On 1 October 2015, Hurricane Joaquin barreled into the Bermuda Triangle and swallowed the container ship El Faro whole, resulting in one of the worst shipping disasters in decades. No one could fathom how a vessel equipped with satellite communications, a sophisticated navigation system, and cutting-edge weather forecasting could suddenly vanish – until now.

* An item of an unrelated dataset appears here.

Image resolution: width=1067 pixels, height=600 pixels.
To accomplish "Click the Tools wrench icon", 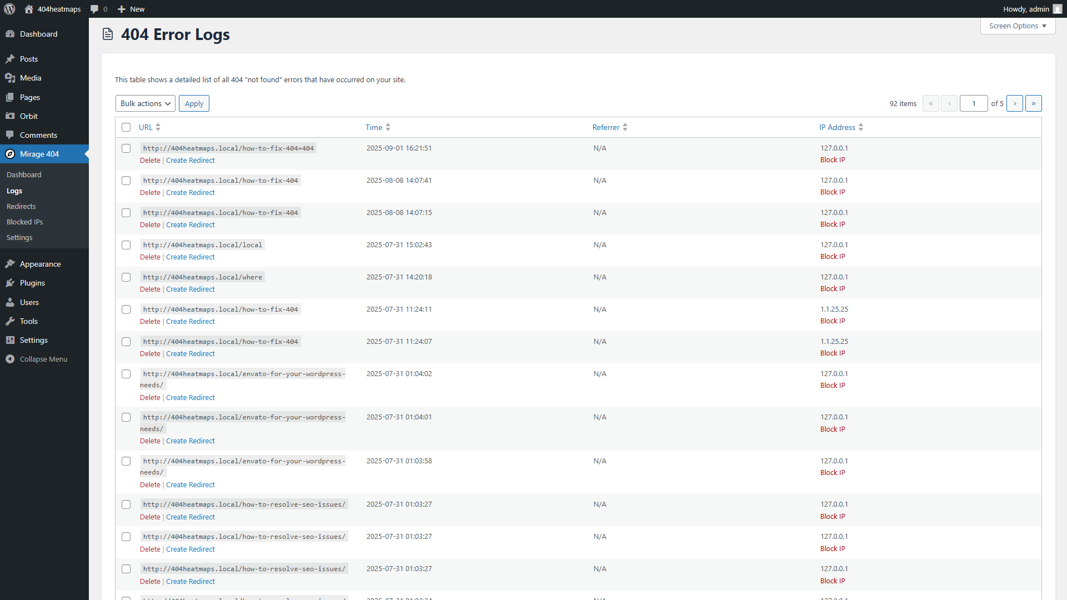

Relying on hundreds of exclusive interviews with family members and maritime experts, as well as the words of the crew members themselves – whose conversations were captured by the ship’s data recorder – Rachel Slade unravels the mystery of the sinking of El Faro. As she recounts the final twenty-four hours onboard, Slade vividly depicts the officers’ anguish and fear as they struggled to carry out Captain Michael Davidson’s increasingly bizarre commands, which they knew would steer them straight into the eye of the storm. Taking a hard look at America’s aging merchant marine fleet, Slade also reveals the truth about modern shipping – a cutthroat industry plagued by razor-thin profits and ever more violent hurricanes fueled by global warming.

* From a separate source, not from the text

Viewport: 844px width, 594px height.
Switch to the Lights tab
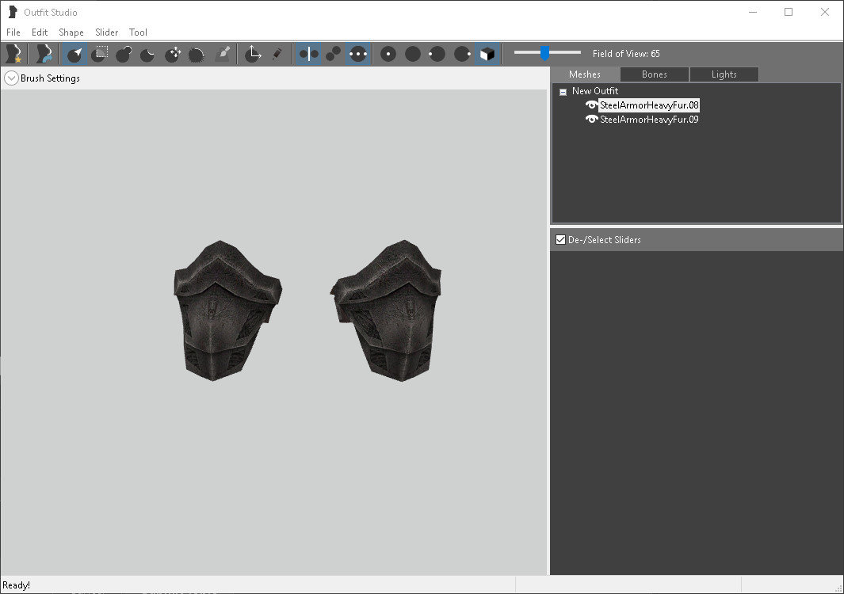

A richly reported account of a singular tragedy, Into the Raging Sea takes us into the heart of an age-old American industry, casting new light on the hardworking crew of El Faro who paid the ultimate price in the name of profit.
Reviews
‘An extraordinary piece of reporting. Slade has accomplished what very few authors ever attempt: to explain the loss of a ship with no survivors. I tore through it like a novel but with the inside knowledge of how insulated the shipping industry is, how well it protects secrets and of the countless nets it deploys to entangle journalists. Slade pushes through the waves, heavy seas, and military court imbroglio in the same way El Faro faced hurricane Joaquin – dead on at Full Speed Ahead’ John Konrad, author of Fire on the Horizon: The Untold Story Of Deepwater Horizon Disaster
“The one account I’ve read that solves the riddle of El Faro convincingly and thoroughly. Rachel Slade mashes up The Perfect Storm with a suspenseful, page-turning thriller, cutting through the corporate double-speak to shine a light on how it was that thirty-three men and women sailed into Hurricane Joaquin. Superbly written, this deserves a place on the bookshelf of modern maritime classics. Even those who have followed El Faro closely will find major surprises here’ Robert Frump, Pulitzer Prize-winning journalist and author of Until the Sea Shall Free Them: Life, Death, and Survival in the Merchant Marine
About the author
Rachel Slade is a Boston-based journalist, writer, and editor. She was a staff writer at Boston magazine for ten years, and her writing earned her a City and Regional Magazine Award in civic journalism. She splits her time between Brookline, Massachusetts, and Rockport, Maine.
PUBLISHERS WEEKLY
This well-crafted and gripping account lays out the circumstances which led to the deaths of 33 crew members of the container ship El Faro when it sank east of the Bahamas in 2015 during a hurricane. Journalist Slade frames the tragedy with a meticulous review of all the ways in which it could have been avoided. Deregulation was a major factor, she concludes; El Faro was allowed to embark from Jacksonville, Fla., to Puerto Rico, despite numerous vulnerabilities, including outdated lifeboats and design flaws that left it prone to being flooded in bad weather. The push to minimize oversight was driven by shipping companies such as El Faro's owner, Tote, whose profits depended on making speedy delivery of goods. Capt. Michael Davidson, meanwhile, repeatedly ignored advice from his crew to take a route that would keep the vessel further away from the powerful storm, perhaps out of fear that his professional future hinged on an on-time delivery. Slade had access to 26 hours of audio on the ship's voyage data recorder, and she presents the actual conversations crew members had before the end, highlighting their stoicism. This is a painful and poignant narrative.